··· RECORDS TO USE ···

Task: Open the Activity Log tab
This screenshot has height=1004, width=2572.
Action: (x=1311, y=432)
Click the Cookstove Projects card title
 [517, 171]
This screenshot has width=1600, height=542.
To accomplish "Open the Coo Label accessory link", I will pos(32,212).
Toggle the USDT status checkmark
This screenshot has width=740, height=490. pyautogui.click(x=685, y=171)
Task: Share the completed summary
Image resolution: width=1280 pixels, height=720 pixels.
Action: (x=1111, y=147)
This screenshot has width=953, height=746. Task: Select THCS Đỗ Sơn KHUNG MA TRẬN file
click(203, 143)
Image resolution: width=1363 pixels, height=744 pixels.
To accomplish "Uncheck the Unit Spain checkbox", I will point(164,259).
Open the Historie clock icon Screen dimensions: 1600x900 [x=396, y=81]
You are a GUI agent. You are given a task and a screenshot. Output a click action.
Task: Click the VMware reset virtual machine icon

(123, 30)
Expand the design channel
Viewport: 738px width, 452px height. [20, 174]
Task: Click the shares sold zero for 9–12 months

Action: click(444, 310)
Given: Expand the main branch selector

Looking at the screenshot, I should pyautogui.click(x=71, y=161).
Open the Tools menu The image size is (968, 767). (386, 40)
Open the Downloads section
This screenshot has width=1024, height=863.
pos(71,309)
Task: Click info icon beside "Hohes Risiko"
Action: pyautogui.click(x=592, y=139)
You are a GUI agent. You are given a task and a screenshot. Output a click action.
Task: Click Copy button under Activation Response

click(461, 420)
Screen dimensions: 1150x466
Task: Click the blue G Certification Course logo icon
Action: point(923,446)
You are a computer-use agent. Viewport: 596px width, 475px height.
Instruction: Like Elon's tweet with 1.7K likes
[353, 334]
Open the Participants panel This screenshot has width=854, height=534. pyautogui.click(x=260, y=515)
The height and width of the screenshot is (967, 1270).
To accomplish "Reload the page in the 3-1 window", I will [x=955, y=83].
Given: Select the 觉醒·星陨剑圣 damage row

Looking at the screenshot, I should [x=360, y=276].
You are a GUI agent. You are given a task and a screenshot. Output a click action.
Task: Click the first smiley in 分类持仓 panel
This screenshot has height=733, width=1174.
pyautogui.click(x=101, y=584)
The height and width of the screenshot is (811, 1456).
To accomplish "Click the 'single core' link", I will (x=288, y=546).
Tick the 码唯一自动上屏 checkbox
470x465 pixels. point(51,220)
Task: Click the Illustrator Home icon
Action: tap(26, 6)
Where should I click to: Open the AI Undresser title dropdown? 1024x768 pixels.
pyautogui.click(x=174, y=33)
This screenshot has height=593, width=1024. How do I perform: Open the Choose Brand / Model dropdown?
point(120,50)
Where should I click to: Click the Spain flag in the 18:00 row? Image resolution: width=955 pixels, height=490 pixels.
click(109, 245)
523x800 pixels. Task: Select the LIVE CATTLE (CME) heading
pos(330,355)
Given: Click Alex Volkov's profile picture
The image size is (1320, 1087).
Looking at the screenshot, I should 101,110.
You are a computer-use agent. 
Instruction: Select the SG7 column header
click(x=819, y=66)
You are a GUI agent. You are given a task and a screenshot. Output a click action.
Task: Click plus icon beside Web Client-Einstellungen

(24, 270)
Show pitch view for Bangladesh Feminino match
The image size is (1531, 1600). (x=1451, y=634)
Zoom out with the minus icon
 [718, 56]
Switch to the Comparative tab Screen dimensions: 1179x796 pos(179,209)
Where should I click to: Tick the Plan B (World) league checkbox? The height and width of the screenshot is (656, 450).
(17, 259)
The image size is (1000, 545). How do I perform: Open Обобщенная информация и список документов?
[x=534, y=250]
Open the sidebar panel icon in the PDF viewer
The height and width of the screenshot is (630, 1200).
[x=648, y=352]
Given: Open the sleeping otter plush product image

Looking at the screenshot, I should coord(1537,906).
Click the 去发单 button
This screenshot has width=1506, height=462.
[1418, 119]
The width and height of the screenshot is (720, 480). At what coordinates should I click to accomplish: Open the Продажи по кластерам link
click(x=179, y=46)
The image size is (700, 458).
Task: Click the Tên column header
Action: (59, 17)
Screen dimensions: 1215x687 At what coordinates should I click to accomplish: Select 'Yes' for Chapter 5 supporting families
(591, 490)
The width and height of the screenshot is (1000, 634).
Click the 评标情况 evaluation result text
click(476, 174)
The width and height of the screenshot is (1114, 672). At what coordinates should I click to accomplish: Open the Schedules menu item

···

▸ PROBLEM TO SOLVE
From the material above, retype precisely the lines between the line holding "Task: Click Copy" and the line holding "The height and width of the screenshot is (967, 1270).", inclusive, and nothing beyond them.

▸ TASK RESULT
Task: Click Copy button under Activation Response

click(461, 420)
Screen dimensions: 1150x466
Task: Click the blue G Certification Course logo icon
Action: point(923,446)
You are a computer-use agent. Viewport: 596px width, 475px height.
Instruction: Like Elon's tweet with 1.7K likes
[353, 334]
Open the Participants panel This screenshot has width=854, height=534. pyautogui.click(x=260, y=515)
The height and width of the screenshot is (967, 1270).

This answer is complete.